* **Exercise set**:
• a. In the biography of Esteban Garcia de Rontero, in which city was the Realstone real estate fund founded?
• b. Echo the part of the Esteban Garcia de Rontero biography from "Esteban Garcia de" to "Lausanne in 2004.".

* **Document extract**:
──────────────────────────────

Esteban Garcia de Rontero (born 7 December 1970) is a Spanish-Swiss entrepreneur, sailor, racing stable owner and car racing driver.

== Entrepreneur ==

García is the founder of the Realstone real estate fund. He currently serves as a board member for the company, which was founded in Lausanne in 2004.

== Sailing ==

García is passionate about sailing and in 2009, as skipper of the Realstone TP52 Matador, he won the TP class of the Royal Regatta of Palma de Mallorca. Since 2013, he has managed Realtime Sailing, a professional sailing team that participates in ocean racing. He also organizes the Realstone Cup on Lake Geneva, launched in 2010.

== Racing career ==
In addition to the sailing team, García also runs a motorsport racing team. His driving career began in 2013 in the V de V Challenge Monoplace. With the switch to sports car and GT racing, his first successes came. He finished the 2018 Gulf 12 Hours in the Ligier JS P3 in third place in the prototype class and the 2020 European Le Mans Series in fifth place in the LMP3 classification. In 2021, he made his debut in the 24 Hours of Le Mans. Together with Loïc Duval and Norman Nato, he finished 17th in the final standings in the Oreca 07.

== Racing record ==
=== Racing career summary ===

| Season | Series | Team | Races | Wins | Poles | F/Laps | Podiums | Points | Position |
| 2013 | V de V Challenge Monoplace | Sports Promotion | 6 | 0 | 0 | 0 | 0 | 50 | 38th |
| 2015 | V de V Challenge Monoplace | Sports Promotion | 2 | 0 | 0 | 0 | 0 | 8 | 41st |
| 2016 | V de V Challenge Monoplace | Sports Promotion | 9 | 0 | 0 | 0 | 0 | 159 | 18th |
| 2018 | V de V Endurance Series – LMP3 | Graff | 6 | 1 | 0 | 0 | 1 | 111 | 12th |
| Gulf 12 Hours – Prototype | 1 | 0 | 0 | 0 | 1 | N/A | 3rd |
| 2019 | European Le Mans Series – LMP3 | Realteam Racing | 6 | 0 | 1 | 1 | 0 | 31.5 | 7th |
| Ultimate Cup Series – Challenge Proto-LMP3 | RealTeam | 3 | 0 | 0 | 0 | 1 | 46 | 16th |
| Ultimate Cup Series – Challenge Proto-LMP3-U | 1 | 0 | 0 | 0 | 1 | 8 | 3rd |
| 2020 | European Le Mans Series – LMP3 | Realteam Racing | 4 | 1 | 1 | 2 | 1 | 50 | 5th |
| Le Mans Cup – LMP3 | 2 | 0 | 0 | 0 | 0 | 0 | NC† |
| 2021 | FIA World Endurance Championship – LMP2 | Realteam Racing | 6 | 0 | 0 | 0 | 0 | 50 | 10th |
| European Le Mans Series – LMP2 | 1 | 0 | 0 | 0 | 0 | 0 | NC† |
| 24 Hours of Le Mans – LMP2 | 1 | 0 | 0 | 0 | 0 | N/A | 12th |

† As he was a guest driver, Garcia was ineligible to score points.

──────────────────────────────

* **Information provided**:
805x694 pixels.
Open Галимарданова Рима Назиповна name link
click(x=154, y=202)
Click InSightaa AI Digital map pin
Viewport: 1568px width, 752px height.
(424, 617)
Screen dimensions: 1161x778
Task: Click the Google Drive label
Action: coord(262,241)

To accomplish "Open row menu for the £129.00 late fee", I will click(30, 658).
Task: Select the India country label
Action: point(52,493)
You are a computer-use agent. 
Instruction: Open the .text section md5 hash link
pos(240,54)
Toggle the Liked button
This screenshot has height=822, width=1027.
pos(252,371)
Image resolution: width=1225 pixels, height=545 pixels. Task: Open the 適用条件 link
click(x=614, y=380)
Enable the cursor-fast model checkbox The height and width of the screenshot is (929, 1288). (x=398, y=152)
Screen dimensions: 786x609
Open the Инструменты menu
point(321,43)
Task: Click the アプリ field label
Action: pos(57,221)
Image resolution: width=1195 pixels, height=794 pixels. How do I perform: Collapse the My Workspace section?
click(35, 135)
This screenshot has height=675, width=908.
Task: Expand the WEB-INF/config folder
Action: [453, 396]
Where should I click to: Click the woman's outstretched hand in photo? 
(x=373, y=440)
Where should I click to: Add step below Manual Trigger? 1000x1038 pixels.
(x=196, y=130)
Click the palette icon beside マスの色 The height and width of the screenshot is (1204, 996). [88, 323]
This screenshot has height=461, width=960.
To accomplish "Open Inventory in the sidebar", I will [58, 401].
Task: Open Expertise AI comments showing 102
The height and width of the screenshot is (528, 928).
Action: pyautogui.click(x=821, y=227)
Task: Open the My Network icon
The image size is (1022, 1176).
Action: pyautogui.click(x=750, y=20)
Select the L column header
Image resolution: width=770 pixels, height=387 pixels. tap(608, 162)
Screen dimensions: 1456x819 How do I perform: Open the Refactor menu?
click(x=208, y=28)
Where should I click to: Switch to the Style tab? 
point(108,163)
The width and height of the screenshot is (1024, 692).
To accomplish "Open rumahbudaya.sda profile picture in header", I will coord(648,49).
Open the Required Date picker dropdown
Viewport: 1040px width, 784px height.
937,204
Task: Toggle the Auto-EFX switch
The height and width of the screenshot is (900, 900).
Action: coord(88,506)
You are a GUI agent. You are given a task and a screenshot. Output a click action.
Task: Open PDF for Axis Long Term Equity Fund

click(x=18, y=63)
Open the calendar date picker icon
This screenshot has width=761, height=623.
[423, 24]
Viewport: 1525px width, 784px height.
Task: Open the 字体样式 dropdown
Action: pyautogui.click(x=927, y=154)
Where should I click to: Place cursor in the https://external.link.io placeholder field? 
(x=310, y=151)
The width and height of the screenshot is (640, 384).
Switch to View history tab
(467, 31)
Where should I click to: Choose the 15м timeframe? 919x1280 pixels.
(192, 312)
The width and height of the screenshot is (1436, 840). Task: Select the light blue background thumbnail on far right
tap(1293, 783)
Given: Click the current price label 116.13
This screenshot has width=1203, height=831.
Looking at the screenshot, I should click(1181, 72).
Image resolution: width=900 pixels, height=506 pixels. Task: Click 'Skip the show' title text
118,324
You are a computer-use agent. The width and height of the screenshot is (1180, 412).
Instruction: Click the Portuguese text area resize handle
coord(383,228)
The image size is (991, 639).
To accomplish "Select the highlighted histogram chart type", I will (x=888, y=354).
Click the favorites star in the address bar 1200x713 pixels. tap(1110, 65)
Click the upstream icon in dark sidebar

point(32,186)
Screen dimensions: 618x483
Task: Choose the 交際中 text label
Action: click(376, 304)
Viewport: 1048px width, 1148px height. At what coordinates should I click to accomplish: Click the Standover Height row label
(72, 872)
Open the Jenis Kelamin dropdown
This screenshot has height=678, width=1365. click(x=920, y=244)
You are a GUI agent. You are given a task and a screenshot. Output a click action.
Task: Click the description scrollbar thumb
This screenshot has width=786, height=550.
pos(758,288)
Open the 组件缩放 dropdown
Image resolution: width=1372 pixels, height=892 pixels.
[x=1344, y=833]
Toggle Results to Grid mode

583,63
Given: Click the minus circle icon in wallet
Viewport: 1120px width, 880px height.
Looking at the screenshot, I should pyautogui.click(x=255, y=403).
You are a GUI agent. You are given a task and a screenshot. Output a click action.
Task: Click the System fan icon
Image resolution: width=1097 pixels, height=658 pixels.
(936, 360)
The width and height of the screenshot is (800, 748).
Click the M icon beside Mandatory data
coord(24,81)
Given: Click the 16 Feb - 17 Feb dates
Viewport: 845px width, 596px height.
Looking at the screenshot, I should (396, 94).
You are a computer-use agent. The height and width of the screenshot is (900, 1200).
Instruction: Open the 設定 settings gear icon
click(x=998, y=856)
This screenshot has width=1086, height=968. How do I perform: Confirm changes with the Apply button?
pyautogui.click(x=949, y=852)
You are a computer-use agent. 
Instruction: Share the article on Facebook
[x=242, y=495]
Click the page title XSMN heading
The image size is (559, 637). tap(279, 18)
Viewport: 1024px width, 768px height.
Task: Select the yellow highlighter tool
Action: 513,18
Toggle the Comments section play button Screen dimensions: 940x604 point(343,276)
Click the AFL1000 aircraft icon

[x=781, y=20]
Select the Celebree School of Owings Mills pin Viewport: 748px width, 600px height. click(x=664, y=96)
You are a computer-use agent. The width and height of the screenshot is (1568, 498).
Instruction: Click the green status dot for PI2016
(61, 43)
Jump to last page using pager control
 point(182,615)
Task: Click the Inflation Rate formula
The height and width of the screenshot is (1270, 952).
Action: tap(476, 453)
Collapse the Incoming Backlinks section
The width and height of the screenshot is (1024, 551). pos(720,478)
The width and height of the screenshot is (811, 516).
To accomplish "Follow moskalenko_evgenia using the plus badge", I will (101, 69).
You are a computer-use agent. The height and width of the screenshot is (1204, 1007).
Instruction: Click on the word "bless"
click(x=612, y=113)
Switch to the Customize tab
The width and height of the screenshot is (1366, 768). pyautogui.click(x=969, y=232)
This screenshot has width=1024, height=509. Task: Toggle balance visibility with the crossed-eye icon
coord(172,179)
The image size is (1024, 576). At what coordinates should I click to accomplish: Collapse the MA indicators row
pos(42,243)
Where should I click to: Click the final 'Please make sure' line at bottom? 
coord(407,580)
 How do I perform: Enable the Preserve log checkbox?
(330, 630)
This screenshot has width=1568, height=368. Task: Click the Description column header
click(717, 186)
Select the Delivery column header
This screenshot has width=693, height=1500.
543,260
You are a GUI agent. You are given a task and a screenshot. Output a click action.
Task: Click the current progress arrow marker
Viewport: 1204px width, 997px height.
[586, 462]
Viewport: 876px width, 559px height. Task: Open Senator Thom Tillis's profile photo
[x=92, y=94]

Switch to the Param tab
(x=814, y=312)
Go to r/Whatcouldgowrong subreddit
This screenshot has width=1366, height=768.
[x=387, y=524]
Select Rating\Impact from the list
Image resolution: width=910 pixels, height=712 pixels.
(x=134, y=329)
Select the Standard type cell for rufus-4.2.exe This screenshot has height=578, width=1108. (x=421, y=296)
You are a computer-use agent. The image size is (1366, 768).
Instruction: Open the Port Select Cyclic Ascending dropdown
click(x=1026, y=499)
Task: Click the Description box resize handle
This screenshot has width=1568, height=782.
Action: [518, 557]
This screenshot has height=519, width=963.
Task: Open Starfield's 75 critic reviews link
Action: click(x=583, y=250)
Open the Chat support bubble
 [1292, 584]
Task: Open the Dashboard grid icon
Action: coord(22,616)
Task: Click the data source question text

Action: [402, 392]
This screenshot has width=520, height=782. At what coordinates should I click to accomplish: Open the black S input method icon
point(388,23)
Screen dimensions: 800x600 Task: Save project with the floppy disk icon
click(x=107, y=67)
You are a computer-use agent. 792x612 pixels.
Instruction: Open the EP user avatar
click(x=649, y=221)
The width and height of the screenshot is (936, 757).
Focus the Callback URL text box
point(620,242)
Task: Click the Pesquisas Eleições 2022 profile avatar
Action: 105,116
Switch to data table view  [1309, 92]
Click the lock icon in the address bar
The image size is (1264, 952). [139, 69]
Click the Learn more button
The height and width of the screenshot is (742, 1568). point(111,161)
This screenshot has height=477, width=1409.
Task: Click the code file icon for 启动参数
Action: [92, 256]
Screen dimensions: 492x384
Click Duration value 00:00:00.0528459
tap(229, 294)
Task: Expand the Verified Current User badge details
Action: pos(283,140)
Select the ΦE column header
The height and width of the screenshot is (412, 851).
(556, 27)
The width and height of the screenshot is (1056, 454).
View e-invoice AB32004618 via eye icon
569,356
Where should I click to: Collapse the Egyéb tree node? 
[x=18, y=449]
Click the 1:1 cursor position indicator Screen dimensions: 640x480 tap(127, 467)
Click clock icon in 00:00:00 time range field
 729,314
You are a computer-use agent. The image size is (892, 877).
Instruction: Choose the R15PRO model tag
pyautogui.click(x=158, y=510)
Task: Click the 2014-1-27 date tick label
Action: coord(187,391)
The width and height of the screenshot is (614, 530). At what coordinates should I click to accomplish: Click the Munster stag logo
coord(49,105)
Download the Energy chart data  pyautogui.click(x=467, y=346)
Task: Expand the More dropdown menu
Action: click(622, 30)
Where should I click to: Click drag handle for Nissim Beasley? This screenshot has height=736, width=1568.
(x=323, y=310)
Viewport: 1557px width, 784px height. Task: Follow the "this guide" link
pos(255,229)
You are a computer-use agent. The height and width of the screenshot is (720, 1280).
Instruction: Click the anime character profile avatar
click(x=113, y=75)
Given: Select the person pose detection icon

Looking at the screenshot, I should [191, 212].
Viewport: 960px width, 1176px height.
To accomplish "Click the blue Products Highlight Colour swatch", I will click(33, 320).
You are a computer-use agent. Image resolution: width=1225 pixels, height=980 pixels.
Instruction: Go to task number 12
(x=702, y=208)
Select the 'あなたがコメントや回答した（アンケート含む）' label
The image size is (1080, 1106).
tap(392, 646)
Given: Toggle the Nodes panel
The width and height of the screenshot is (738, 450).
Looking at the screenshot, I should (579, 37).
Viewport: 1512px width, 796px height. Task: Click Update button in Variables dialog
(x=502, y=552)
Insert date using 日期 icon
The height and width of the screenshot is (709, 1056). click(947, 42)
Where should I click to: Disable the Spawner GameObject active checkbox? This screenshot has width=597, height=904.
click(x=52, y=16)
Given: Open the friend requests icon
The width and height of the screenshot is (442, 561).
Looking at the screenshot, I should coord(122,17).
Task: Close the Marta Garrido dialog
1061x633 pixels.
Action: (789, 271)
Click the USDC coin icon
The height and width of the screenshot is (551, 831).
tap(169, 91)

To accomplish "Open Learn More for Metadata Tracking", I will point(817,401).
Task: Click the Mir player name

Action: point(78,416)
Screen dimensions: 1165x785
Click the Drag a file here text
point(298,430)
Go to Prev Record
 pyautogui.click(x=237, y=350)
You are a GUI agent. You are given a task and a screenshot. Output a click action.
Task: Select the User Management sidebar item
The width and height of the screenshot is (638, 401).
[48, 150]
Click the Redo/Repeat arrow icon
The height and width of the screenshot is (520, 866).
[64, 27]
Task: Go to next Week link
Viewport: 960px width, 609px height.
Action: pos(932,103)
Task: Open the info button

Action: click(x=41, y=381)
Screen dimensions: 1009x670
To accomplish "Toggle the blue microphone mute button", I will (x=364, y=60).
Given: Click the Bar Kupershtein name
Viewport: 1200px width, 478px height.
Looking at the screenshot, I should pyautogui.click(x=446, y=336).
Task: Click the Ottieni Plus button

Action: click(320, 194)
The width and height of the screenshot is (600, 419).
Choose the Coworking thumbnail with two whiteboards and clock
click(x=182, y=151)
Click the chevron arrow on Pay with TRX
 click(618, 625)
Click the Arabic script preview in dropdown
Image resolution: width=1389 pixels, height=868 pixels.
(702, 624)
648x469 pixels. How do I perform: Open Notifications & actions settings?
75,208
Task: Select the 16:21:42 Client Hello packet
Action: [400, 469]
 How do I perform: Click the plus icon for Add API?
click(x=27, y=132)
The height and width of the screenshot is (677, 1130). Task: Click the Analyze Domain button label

──────────────────────────────

* **Exercise responses**:
• a. Lausanne

• b.
Esteban Garcia de Rontero (born 7 December 1970) is a Spanish-Swiss entrepreneur, sailor, racing stable owner and car racing driver.

== Entrepreneur ==

García is the founder of the Realstone real estate fund. He currently serves as a board member for the company, which was founded in Lausanne in 2004.